Amparo rolled herself into a tight ball of attention. “This is it, coming up now.”
Don Hershey rolled on, voice-over:
It avails not time nor place—distance avails not,
I am with you, you men and women of a generation, or ever so many generations hence,
Just as you feel when you look on the river and sky, so I felt,
Just as any of you is one of a living crowd, I was one of a crowd,
Just as you are refreshed by the gladness of the river….
The camera panned past conglomerations of smiling, gesturing, chattering people, filing into the boat, pausing now and then to pick out details—a hand picking nervously at a cuff, a yellow scarf lifting in a breeze and falling, a particular face.
Amparo’s.
“There I am! There!” Amparo screamed.
The camera lingered. She stood at the railing, smiling a dreamy smile that none of them watching could recognize. As Don Hershey lowered his volume and asked:
What is then between us?
What is the count of the scores or hundreds of years between us?
Amparo regarded, and the camera regarded, the moving surface of the water.
Shrimp’s heart splattered like a bag of garbage dropped to the street from a high rooftop. Envy spilled out through her every vein. Amparo was so beautiful, so young and so damnably beautiful, she wanted to die.
In cross section the building was a swastika with the arms revolving counterclockwise, the Aztec direction. 1812, the Hansons’ apartment, was located halfway along the inner forearm of the swastika’s northwest limb, so that its windows commanded an uninterrupted view of several degrees southwestwards across the roofs of the lower buildings as far as the windowless, megalithic masses of the Cooper Union complex. Above: blue sky and roving clouds, jet trails and smoke wreathing up from the chimneys of 320 and 328. However one had to be right at the window to enjoy this vista. From the bed Shrimp could see only a uniformity of yellow brick and windows variegated with different kinds of curtains, shades, and blinds. May—and from two until almost six, when she needed it most, there was direct, yellow sunlight. It was the only advantage of living so near the top. On warm days the window would be opened a crack and a breeze would enter to ruffle the curtains. Lifting and falling, like the shallow erratic breathing of an asthmatic, billowing, collapsing, the curtains became, as anything watched intently enough will, the story of her life. Did any of those other curtains, shades, or blinds conceal a sadder story? Ah, she doubted it.

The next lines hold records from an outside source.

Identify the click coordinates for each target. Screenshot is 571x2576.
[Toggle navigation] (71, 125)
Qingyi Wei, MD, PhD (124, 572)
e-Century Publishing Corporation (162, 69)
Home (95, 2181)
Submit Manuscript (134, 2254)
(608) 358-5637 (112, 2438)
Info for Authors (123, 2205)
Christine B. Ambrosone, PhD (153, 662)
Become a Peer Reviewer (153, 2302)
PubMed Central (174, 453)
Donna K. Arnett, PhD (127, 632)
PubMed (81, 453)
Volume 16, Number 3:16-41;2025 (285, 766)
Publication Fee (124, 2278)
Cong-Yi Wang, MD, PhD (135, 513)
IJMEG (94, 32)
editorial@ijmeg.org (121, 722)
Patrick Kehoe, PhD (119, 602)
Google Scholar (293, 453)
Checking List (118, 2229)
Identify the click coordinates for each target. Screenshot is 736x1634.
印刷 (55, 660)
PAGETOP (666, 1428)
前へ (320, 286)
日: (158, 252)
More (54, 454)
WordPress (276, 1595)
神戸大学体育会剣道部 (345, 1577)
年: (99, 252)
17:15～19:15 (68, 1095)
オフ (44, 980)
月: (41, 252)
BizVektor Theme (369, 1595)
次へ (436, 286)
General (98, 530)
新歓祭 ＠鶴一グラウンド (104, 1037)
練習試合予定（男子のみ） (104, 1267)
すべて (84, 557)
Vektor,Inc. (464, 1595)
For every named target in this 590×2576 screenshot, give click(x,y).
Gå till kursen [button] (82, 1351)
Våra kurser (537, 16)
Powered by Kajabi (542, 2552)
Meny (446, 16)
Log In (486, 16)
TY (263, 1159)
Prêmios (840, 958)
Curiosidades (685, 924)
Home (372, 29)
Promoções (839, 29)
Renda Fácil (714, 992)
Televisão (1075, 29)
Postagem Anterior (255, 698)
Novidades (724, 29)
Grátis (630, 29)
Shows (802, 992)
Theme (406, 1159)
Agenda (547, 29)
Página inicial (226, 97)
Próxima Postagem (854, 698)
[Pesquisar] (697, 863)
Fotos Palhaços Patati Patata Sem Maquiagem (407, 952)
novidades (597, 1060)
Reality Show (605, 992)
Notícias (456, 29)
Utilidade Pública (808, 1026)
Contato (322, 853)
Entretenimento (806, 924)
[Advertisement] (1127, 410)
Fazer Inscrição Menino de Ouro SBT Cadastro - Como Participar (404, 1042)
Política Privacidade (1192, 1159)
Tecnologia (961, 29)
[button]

But sad as it was, life was also irrepressibly comic, and the curtains caught that too. They were a mild, elaborate joke between Mrs. Hanson and her daughter. The material was a sheer spun chintz in sappy ice cream colors patterned with sprigs and garlands of genitalia, his and hers, raspberry, lemon, and peach. A present from January, some ages ago. Loyally Shrimp had brought it home for her mother to make her a pajama suit from, but Mrs. Hanson, without overtly disapproving, had never got round to the job.
Then, while Shrimp was in the hospital, Mrs. Hanson had made the material up into a pair of curtains and hung them in their bedroom as homecoming surprise and peace offering. Shrimp had to admit that the chintz had met its just reward.
Shrimp seemed content to float through each day without goals or ideas, just watching the cunts and cocks wafted by the breeze and whatever other infinitesimal events the empty room presented her with. Teevee annoyed her, books bored her, and she had nothing to say to visitors. Williken brought her a jigsaw puzzle, which she worked on on an upside-down dresser drawer, but once the border was assembled she found that the drawer, through it had been measured in advance, was an inch too short. Surrendering with a sigh, she swept the pieces back in the box. In every way her convalescence was inexplicable and calm.
Then one day there was a tapping at the door. She said, prophetically, “Come in.” And January came in, wet with rain and breathless from the stairs. It was a surprise. January’s address on the West Coast had been a well-kept secret.